Another important factor was the implantation of a recipient buccal mucosal graft in the central portion of the transplant (Fig. 1). Buccal mucosa was chosen because respiratory mucosa is difficult to handle as a free graft. After ceasing immunosuppressive therapy, all donor respiratory epithelium will disappear, and the buccal mucosal graft will progressively grow and recover part of the surrounding transplant’s inner lining. The surviving recipient mucosal graft will allow for secondary healing of the necrotic areas of donor epithelial lining [16]. At transplant sites lined with nonciliated squamous epithelium, the loss of mucociliary clearance will be compensated through coughing.

With the intercartilaginous incisions and recipient buccal mucosa, immunosuppressive medication could be safely tapered and stopped 9–12 months after forearm implantation [15, 16]. Cartilage is avascular, relies on indirect nutrition from the surrounding tissues, and is well known to be immune privileged [14]. The revascularization procedure, along with carefully timed immunosuppression, takes advantage of these unique properties so as to preserve the tracheal cartilage tissue and structure, while noncartilaginous tissues are replaced by recipient tissues.

This concept was applied in six patients, including five with long-segment stenosis and one with a low-grade tracheal chondrosarcoma [13, 15]. The patients were intubated transorally to allow for insetting of the allograft into the tracheal defect. The endotracheal tube cuff was placed below the reconstructed airway segment, and cuff pressure was kept within the optimal range. Flap monitoring techniques included physical examination and handheld external Doppler sonography. The process of weaning and timing of extubation was started when the risk for flap failure was low. Extubation was possible in all six patients between 5 and 9 days after transplantation, and extubation failures were not encountered in our small series.

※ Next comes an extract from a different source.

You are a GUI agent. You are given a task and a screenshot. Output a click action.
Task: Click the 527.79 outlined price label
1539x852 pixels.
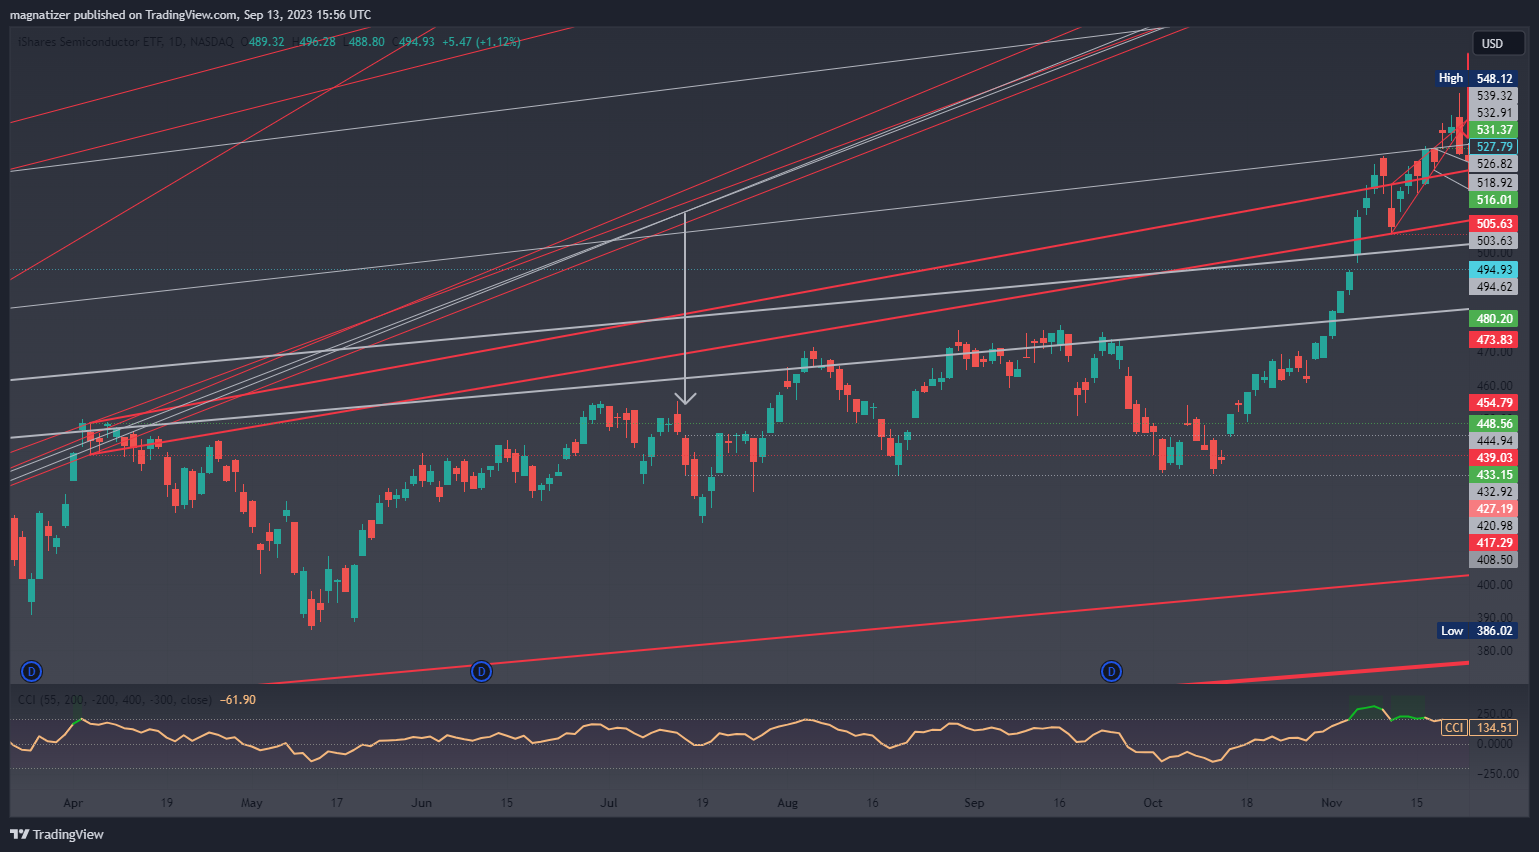(1494, 147)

Our observations suggest that the trachea can be transplanted as a composite tissue with the cartilage structure as the critical functional element of the graft. The technique holds promise for patients needing extensive airway reconstruction because the chimeric trachea graft does not require ongoing immunosuppression, a highly desired but elusive goal in the field of allotransplantation.